• [Extract provided]:
::::::::::

United States v. Veliz, Veliz Novack
2015 U.S. App. LEXIS 14518
| 2d Cir. | 2015Background
- Veliz solicited associates to murder a potential witness to prevent disclosure to authorities in Ben and Bernice Novack murders.
- Garcia, an initial assailant, was killed; Veliz later planned another attack on Ben Novack.
- Authorities investigated the murders across states; Veliz sought to hush Garcia to prevent cooperation.
- Garcia pleaded guilty and testified; Veliz and Novack were indicted in SDNY on RICO and related charges.
- Jury found Veliz guilty of two counts of witness tampering under 18 U.S.C. § 1512(b)(3) and related predicate acts; Veliz was sentenced to life.
- The present opinion addresses Veliz’s challenges to the witness-tampering convictions, including sufficiency of the evidence, federal nexus, and jury instructions.
Issues
| Issue | Plaintiff's Argument | Defendant's Argument | Held |
|---|---|---|---|
| Whether solicitation to murder constitutes § 1512(b)(3) corrupt persuasion | Veliz argues Solicitation to murder is not intimidation, threat, or corrupt persuasion. | Veliz contends solicitation does not fit § 1512(b)(3) as written. | Yes; solicitation to murder fits corrupt persuasion under § 1512(b)(3). |
| Whether the evidence shows a reasonable likelihood a federal communication would occur | Government argues there was sufficient nexus because offenses were interstate and involved federal investigation. | Veliz argues no reasonable likelihood of federal contact at the time. | Sufficient; evidence showed a reasonable likelihood of federal communications, satisfying the federal nexus. |
| Whether the district court's instruction including 'physical force' was plain error | Government concedes the term was added but argues surplusage. | Veliz argues the instruction altered the statute's elements. | Plain-error review; no reversible impact on verdict; instruction did not affect outcome. |
| Whether the 'physical force' language constructively amended the indictment | Veliz argues the charge broadened the indictment. | Government contends conduct remained within the Indictment’s scope. | Not a constructive amendment; Indictment tracked the charged conduct and verdict complied. |
Key Cases Cited
- United States v. England, 507 F.3d 581 (7th Cir. 2007) (definition of threat in § 1512(b)(3) debated)

::::::::::

• [Written tasks]:
(1) According to the case summary, what sentence did Veliz receive?
(2) In the listing, rewrite the lines from the line with "Click the red layer color swatch" to the line with "Action: click(9, 33)", replacing "hamburger menu" with "navigation menu" and leaving everything else unchanged.
The listing has no connection to the case summary.

::::::::::

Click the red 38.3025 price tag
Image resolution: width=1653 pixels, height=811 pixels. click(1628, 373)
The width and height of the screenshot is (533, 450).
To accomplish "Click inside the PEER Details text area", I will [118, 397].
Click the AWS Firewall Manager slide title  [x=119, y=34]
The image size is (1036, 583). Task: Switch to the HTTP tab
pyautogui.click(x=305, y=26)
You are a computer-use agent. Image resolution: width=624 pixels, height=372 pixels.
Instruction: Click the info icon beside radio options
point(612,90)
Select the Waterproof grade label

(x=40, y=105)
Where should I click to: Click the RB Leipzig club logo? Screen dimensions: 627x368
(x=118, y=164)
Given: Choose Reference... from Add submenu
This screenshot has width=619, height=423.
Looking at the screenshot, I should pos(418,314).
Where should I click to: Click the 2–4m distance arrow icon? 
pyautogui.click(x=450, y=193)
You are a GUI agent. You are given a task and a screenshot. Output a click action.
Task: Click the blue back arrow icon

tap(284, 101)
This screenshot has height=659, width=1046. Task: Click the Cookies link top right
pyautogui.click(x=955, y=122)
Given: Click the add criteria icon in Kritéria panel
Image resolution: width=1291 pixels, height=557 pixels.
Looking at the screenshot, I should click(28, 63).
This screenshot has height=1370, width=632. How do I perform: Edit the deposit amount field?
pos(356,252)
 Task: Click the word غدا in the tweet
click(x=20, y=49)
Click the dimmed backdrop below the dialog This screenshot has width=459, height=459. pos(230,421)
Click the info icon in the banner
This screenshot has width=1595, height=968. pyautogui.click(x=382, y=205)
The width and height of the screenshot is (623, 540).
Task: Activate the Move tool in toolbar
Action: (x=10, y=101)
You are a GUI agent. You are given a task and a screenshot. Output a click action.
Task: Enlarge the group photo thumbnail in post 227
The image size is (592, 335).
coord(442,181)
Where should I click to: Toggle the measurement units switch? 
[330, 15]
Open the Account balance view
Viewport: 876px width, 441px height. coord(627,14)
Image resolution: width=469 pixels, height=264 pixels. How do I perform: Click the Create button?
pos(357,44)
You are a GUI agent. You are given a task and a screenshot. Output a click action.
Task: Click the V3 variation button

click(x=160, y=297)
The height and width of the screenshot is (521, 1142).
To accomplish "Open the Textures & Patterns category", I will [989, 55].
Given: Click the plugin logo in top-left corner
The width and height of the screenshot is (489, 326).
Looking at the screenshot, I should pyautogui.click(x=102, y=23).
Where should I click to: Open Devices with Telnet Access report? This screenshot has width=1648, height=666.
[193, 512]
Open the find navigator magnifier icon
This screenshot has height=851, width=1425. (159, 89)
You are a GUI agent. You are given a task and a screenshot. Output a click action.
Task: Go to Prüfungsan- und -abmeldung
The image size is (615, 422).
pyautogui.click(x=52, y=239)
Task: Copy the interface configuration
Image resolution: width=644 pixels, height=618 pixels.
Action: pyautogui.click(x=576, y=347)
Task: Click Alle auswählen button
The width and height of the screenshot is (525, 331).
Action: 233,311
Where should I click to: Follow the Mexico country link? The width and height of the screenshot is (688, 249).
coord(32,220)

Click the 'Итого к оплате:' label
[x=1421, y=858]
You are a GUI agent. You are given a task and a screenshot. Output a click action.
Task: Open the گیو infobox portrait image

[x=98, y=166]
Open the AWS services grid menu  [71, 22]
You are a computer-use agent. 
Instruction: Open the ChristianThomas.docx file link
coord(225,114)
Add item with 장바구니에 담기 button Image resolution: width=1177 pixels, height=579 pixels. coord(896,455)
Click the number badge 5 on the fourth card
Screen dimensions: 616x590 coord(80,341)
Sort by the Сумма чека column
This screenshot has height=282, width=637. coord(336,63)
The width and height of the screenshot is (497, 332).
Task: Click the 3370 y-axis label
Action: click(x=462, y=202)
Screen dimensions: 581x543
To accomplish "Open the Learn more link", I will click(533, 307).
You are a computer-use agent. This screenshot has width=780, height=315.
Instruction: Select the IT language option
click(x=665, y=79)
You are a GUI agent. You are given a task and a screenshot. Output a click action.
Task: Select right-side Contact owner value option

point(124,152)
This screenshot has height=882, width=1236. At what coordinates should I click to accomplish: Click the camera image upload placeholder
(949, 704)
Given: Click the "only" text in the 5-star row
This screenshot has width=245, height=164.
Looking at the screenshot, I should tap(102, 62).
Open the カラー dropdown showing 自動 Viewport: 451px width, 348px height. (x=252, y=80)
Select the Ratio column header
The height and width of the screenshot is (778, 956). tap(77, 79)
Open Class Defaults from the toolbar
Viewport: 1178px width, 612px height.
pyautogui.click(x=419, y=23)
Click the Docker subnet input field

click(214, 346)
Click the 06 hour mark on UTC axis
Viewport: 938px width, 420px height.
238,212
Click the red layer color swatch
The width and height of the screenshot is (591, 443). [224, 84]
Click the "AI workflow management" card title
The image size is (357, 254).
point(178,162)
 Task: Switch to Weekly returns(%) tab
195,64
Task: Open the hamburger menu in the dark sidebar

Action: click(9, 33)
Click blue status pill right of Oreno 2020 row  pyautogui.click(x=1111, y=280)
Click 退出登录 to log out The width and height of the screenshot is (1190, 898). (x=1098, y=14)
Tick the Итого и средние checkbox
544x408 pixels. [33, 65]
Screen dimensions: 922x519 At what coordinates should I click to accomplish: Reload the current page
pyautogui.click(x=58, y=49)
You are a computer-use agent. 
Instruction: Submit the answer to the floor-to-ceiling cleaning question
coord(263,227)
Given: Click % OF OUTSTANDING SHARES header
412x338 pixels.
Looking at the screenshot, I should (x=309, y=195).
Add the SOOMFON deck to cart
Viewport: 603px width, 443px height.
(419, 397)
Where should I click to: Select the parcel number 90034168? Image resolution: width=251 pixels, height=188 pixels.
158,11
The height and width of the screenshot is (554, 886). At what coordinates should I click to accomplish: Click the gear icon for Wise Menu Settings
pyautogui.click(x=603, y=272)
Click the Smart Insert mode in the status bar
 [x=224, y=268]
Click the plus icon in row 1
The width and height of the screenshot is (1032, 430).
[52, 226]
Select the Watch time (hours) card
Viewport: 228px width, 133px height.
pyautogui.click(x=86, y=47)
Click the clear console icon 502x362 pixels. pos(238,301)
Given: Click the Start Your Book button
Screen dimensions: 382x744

::::::::::

• [Worked answers]:
(1) Veliz was sentenced to life.

(2)
Click the red layer color swatch
The width and height of the screenshot is (591, 443). [224, 84]
Click the "AI workflow management" card title
The image size is (357, 254).
point(178,162)
 Task: Switch to Weekly returns(%) tab
195,64
Task: Open the navigation menu in the dark sidebar

Action: click(9, 33)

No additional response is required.